Question

If the point $A(9,8, - 10),B(3,2, - 4)$ and $C(5,4, - 6)$ be collinear, Then the point C divides The line AB in the ratio
A. $2:1$
B. $3:1$
C. $1:2$
D. $ - 1:2$

Answer 1

Hint: Given, the point $A(9,8, - 10),B(3,2, - 4)$ and $C(5,4, - 6)$ be collinear.

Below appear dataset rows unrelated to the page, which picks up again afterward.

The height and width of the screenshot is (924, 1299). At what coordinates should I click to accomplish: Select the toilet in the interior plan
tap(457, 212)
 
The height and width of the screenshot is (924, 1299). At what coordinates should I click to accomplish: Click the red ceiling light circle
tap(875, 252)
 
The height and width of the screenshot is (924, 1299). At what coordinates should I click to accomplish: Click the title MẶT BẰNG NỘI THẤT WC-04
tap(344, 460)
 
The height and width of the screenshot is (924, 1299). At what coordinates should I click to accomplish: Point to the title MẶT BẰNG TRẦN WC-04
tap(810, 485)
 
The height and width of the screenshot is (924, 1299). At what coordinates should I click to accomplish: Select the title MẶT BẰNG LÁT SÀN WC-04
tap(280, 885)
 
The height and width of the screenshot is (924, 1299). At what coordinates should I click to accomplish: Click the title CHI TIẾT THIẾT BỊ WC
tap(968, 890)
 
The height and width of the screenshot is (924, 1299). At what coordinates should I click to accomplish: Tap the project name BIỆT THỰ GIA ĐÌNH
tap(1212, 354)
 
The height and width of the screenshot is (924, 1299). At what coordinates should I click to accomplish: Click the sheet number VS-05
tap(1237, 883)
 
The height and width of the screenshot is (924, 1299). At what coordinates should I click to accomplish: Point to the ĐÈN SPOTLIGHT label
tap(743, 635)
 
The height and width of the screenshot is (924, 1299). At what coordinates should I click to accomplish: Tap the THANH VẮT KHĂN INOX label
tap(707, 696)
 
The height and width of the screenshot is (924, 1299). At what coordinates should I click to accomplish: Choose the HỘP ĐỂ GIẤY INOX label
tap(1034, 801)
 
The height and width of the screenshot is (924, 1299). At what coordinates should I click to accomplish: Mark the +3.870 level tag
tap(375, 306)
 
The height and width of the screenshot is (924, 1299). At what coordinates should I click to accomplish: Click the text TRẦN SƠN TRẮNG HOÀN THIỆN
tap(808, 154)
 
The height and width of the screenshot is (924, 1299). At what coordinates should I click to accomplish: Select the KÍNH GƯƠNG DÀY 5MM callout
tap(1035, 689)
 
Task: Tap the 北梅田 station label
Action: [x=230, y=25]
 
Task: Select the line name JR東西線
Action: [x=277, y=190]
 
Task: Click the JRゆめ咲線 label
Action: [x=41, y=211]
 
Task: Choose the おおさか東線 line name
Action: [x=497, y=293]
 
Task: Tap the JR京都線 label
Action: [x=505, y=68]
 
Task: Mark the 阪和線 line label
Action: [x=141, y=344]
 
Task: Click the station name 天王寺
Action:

We have to find the ratio in which C divides the line AB. We will assume the ratio $k:1$. We apply section formula $(x,y,z) = \left( {\dfrac{{m{x_2} + n{x_1}}}{{m + n}},\dfrac{{m{y_2} + n{y_1}}}{{m + n}},\dfrac{{m{z_2} + n{z_1}}}{{m + n}}} \right)$ then compare points with C to get the value of k.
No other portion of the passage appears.